Такие бодрые думы стояли на сердце Суровцова в то время, как он, закутанный в две шубы, увязанный кушаками и шарфами, с огромных медвежьих сапогах, проезжал рано утром бесприютные снеговые поля, отделявшие его от родного гнезда. Метель, поднявшаяся около полуночи. бушевала и теперь; она занесла все дороги, все следы; никакого признака жилья не было на пути многие вёрсты; безграничное поле с холмами и яругами метель уравняла в одно сплошное белое море, покрытое, будто застывшею зыбью, взмётами снега всё в одну и в одну сторону.
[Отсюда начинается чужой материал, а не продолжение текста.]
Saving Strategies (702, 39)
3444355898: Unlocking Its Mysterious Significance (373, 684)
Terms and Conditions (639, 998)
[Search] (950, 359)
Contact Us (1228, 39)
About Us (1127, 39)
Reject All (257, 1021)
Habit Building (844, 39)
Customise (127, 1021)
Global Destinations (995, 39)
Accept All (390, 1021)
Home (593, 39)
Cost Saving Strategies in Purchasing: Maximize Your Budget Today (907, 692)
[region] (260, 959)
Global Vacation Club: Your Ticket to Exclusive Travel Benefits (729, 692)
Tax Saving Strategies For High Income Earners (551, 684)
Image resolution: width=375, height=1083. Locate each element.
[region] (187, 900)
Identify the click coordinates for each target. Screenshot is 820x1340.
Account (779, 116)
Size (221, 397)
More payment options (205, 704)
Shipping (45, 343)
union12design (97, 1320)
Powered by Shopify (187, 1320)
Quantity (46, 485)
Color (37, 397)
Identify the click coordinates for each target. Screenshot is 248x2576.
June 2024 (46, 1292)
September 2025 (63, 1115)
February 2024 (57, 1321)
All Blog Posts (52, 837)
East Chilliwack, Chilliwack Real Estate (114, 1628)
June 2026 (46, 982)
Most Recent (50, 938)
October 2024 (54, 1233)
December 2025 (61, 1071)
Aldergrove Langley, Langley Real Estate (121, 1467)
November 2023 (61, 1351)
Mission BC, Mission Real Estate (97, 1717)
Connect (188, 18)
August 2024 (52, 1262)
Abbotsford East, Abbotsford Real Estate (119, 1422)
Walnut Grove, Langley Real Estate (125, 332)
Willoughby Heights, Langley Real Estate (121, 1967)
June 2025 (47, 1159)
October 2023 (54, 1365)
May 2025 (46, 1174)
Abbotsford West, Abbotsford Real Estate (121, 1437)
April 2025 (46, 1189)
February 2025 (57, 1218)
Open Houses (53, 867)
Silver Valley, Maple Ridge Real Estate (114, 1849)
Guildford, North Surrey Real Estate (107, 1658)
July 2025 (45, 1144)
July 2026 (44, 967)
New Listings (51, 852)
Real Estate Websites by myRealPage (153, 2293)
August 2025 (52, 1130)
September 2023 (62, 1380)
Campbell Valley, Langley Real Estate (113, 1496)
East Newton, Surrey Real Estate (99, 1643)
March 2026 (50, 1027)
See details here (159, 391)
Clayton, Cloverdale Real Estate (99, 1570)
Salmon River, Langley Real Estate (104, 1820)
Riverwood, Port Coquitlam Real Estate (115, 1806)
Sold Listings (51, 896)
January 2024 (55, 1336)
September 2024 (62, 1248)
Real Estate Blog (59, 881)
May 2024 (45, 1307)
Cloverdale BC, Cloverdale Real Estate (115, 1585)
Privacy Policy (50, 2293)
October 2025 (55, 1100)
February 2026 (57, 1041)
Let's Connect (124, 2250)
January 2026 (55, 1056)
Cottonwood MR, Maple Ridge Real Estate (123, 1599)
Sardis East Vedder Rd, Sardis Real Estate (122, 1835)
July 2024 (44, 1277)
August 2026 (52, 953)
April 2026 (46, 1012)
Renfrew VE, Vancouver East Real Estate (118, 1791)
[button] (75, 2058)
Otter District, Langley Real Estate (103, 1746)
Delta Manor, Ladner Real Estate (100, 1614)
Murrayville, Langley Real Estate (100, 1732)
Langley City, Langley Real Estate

Воровские зловещие дымки, хорошо знакомые деревенскому путнику, безостановочно ползли по этой волнистой равнине, неисчислимые, неиссякаемые, будто полчища пресмыкающихся духов, враждебных человеку, из тумана горизонтов, из яруг, насыпанных вровень с краями, со всякого бугорка, со всякой борозды поля, нещадно гонимые ветром, неслышно засыпая последние сомнительные следы дорог, забивая залпами острой морозной пыли ноздри, глаза и уши лошадей, насыпая эту ядовитую пыль за воротник и за пазуху Суровцова, заклеивая ему всё лицо с той стороны, с которой они двигались; казалось, вся зимняя пустыня курилась и целиком уходила из-под ног. Глухой, будто далёкий гул стоял в молочном густом воздухе, и на фоне этого гула вьюги слышался немолчный сухой шелест снеговой пыли, словно шорох быстро ползущих бесчисленных змей. Это гуляла позёмка.